Management of Refractory Mpox in Patients Living with HIV

Two patients living with HIV (PLWH) and refractory mpox were treated with a combination of investigational therapies after failing first-line antiviral treatment, according to a case series presented by Timmy Do, PharmD, BCIDP, BCPS, at the MAD-ID 2025 meeting. Both patients, managed at AdventHealth in Orlando, Florida, were severely immunocompromised and required extended-duration regimens supported by the CDC.

The retrospective case series describes two men, one in his 20s and another in his 40s, who presented in 2024 with worsening mpox lesions despite prior courses of oral tecovirimat. Both had CD4 counts below 70 cells/µL and HIV viral loads greater than 1,000 copies/mL at baseline. Disease progression and PCR-confirmed mpox lesions prompted consultation with the CDC and treatment escalation to include agents such as brincidofovir, cidofovir (IV, topical, and intralesional), and vaccinia immune globulin (VIVIG).

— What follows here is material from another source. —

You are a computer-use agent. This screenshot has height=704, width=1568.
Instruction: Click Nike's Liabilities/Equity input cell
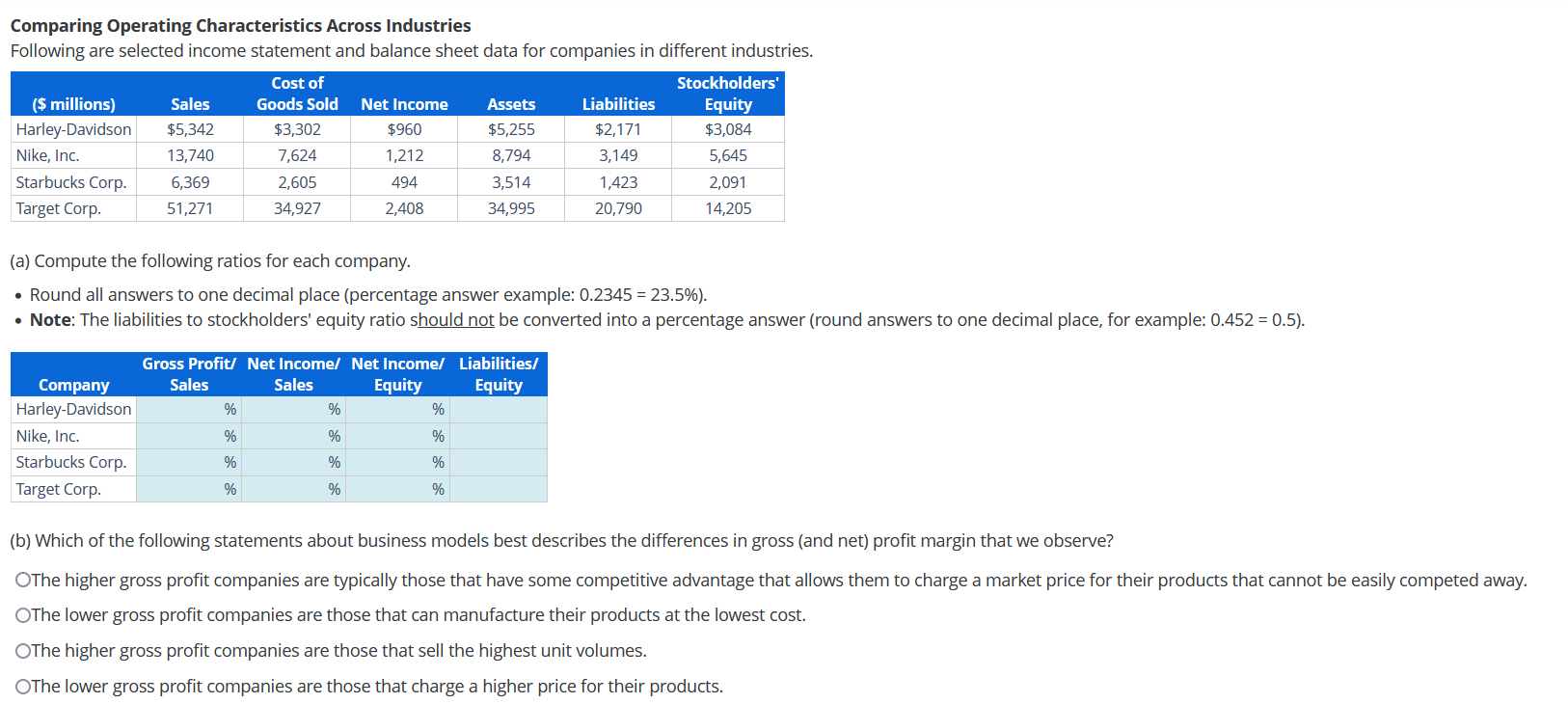[x=499, y=436]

“The data that's currently out there for monkeypox is very limited,” said Do, an infectious diseases clinical pharmacist. “Oftentimes when we have these cases, we're consulting the CDC… the two cases that we have in our poster today are very unique, involving extensive therapy, long durations, and different routes of therapy as well.”

Case Summaries

Patient 1, a male in his 20s, was nonadherent with antiretroviral therapy (ART) prior to admission. After failing two courses of oral tecovirimat, he received IV tecovirimat (14 days), oral brincidofovir (three doses), one dose of VIVIG, and re-initiation of ART. By discharge, he had no new lesions, with his CD4 count rising from 18 to 47 cells/µL and viral load dropping from 1,640 to 47 copies/mL.

Patient 2, a male in his 40s, presented with lesion progression despite completing oral tecovirimat and not having initiated ART. He was started on ART and reinitiated on oral tecovirimat, followed by IV cidofovir (four doses), two doses of VIVIG, topical cidofovir, and three intra-lesional cidofovir treatments. Clinical improvement was seen 10 days after the start of intralesional therapy. By discharge, his CD4 count increased from 67 to 361 cells/µL, and viral load declined from over 1 million to 4,400 copies/mL.

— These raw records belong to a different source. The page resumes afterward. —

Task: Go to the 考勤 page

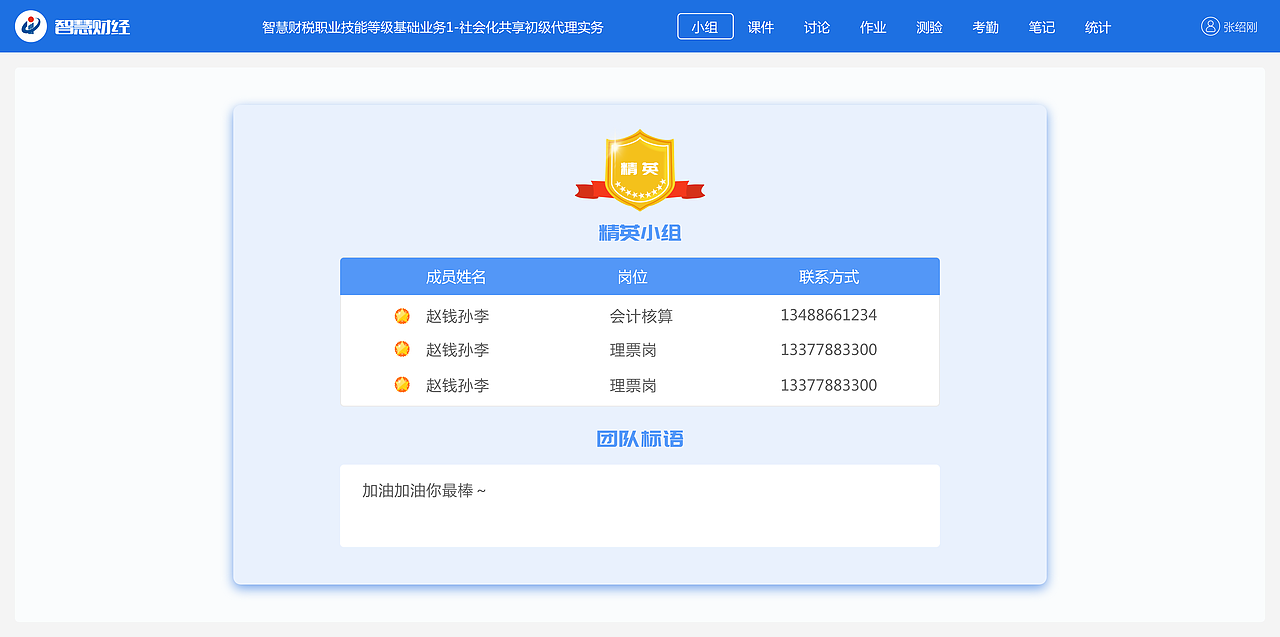Action: 985,27
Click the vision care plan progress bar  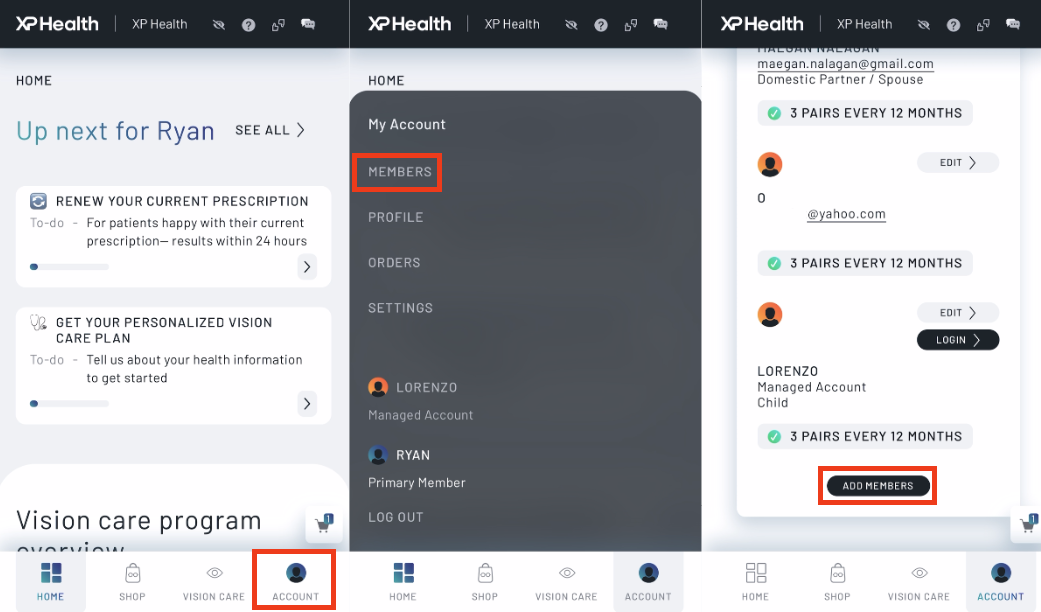pos(68,404)
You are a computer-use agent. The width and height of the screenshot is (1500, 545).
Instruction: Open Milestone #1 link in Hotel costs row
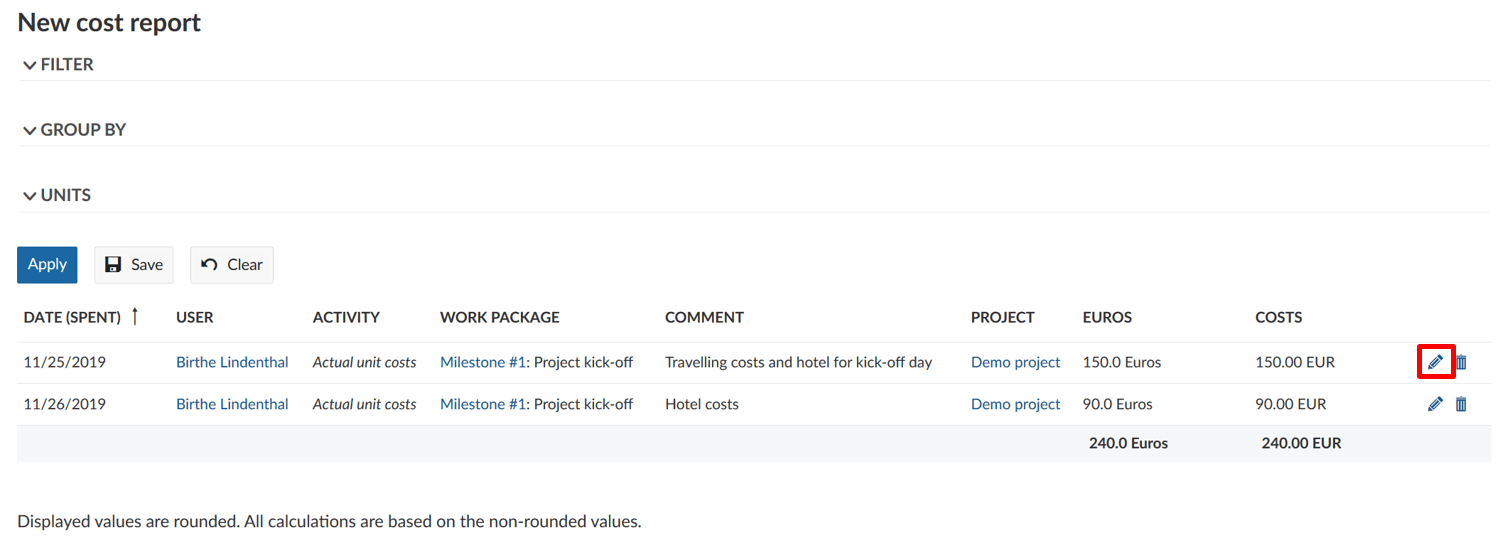[x=483, y=404]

“The consideration to escalate beyond [tecovirimat] was pretty much the patient’s response and development of new lesions or lack of improvement,” said Do. “These patients have really poor immune systems, so their body is unable to clear the infections and also taking longer.”

“In both of our cases, they were receiving combination therapy—starting with tecovirimat and then adding cidofovir or brincidofovir—and hoping that it helps the body clear the virus more quickly.”

Both cases required extended treatment courses. Patient 1 received 44 days of tecovirimat (oral and IV), while Patient 2 received 48 days of oral tecovirimat plus adjunctive therapies.

“In these patients, we're treating at least 30 days. That falls in line with the data actually showing that in immunocompromised patients with very low CD4 counts... we’re seeing at least 30 days of treatment before lesions improve,” Do explained.

He noted that current CDC guidelines recommend treating until lesion crusting, which may extend well beyond the 14-day duration previously considered standard. “The current recommendation is 14 days. However, in these situations, we’re having to do more than that… at least 30 days for these patients.”

The cases underscore the importance of interdepartmental coordination and timely access to investigational agents. According to Do, response time and decision-making were key in both cases. “We work very closely with infection prevention to have a protocol in place so that when you identify patients with monkeypox, you're able to efficiently get infectious disease on board, get the drugs quickly… and get pharmacy involved.”

“These are things that we’ve identified and been able to create in place for them, for when we have these patients. Things are flowing very quickly, so we’re not sitting around waiting for hours to appear, like we're unsure of when to start therapy and whatnot.”

The report highlights the clinical challenge of managing refractory mpox in PLWH with profound immunosuppression, as well as the need for flexible, case-by-case escalation protocols involving investigational agents.

“We don’t have a lot of data on who should get aggressive therapy right off the bat,” said Do. “But just trying to see which patient fits in what category and identifying who we can be aggressive with—those things are important for the management of monkeypox.”

Citation:
Do T, Cozad M, Lim L, Nwanyanwu R. Management of Refractory Mpox in Patients Living with HIV/AIDS: A Case Series. Abstract 92. MAD-ID Meeting. May 28–31, 2025. Orlando, FL.